> _WORK TO COMPLETE_:
a – How would you say this sentence from the podcast transcript in Spanish: "We know Ryan is funny, but in this episode, we get to see a piece of his heart."
b – Can you return, word for word, the part of the podcast transcript that opens with the words containing "If we're talking" and closes with "have shaped them."?

> _GIVEN PASSAGE_:
....

If we're talking about grandmothers, it's just interesting to see the raw power that you have as a matriarch. Everyone looks up to you. You literally created all these lives, right? Including mine, and just the grace with which you carry yourself,

 

Having created all this life, you're like a goddess? And all the wealth of experience and knowledge that you have. Just to be in your presence and to receive any knowledge that you do have is a blessing.

 

Anika

Welcome back to Root and Seed, a podcast about tradition seekers who are sparked to explore, define and celebrate their family and cultural identity. I'm your host, Anika Chabra. Okay, so season five we're talking to some amazing people about identity and how their culture, heritage and family have shaped them.

 

Did you listen to episode one and did it blow your minds like it did ours? The elegance by which Ryan Alexander Holme explains ownership of his background is something that you simply don't want to miss.

 

Quick recap, Ryan is a content creator, an actor and an activist. Last episode, we dug into how the experiences of his Chinese and black parents influenced him as a person, but he also has this incredibly insightful first person lens on being mixed race.

 

We go deep and get him to reflect on his relationships with his siblings, his grandmas, both black and Chinese and his extended families, to see how things like representation of something as simple as love can be so culturally specific. He explains his observations on cultural traditions, rituals and personalities in a way that is playful, yet thought provoking allowing it to be relatable to people from all sorts of backgrounds.

 

We know Ryan is funny, but in this episode, we get to see a piece of his heart. So let's cut to the chase here's part two.

 

What do you love most about both sides of your culture individually?

....

> _RECORD EXCERPTS_:
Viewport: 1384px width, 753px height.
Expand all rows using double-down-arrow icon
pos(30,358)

....

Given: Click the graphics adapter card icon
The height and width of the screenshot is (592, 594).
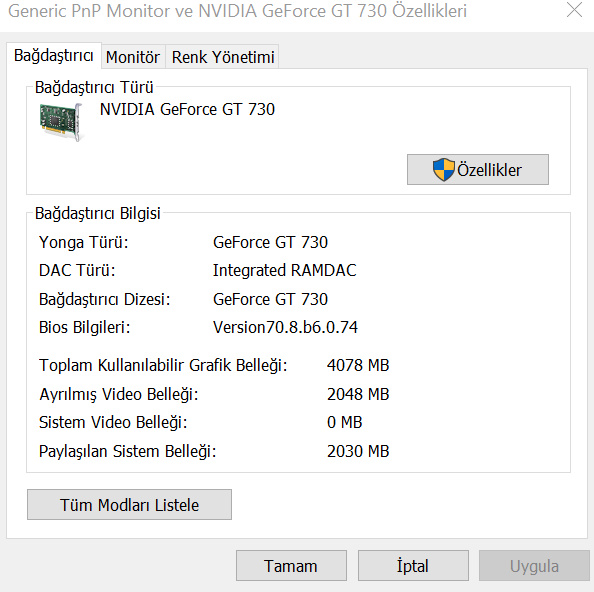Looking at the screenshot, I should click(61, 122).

....

> _IN RESPONSE_:
a – Sabemos que Ryan es gracioso, pero en este episodio llegamos a ver una parte de su corazón.

b –
If we're talking about grandmothers, it's just interesting to see the raw power that you have as a matriarch. Everyone looks up to you. You literally created all these lives, right? Including mine, and just the grace with which you carry yourself,

 

Having created all this life, you're like a goddess? And all the wealth of experience and knowledge that you have. Just to be in your presence and to receive any knowledge that you do have is a blessing.

 

Anika

Welcome back to Root and Seed, a podcast about tradition seekers who are sparked to explore, define and celebrate their family and cultural identity. I'm your host, Anika Chabra. Okay, so season five we're talking to some amazing people about identity and how their culture, heritage and family have shaped them.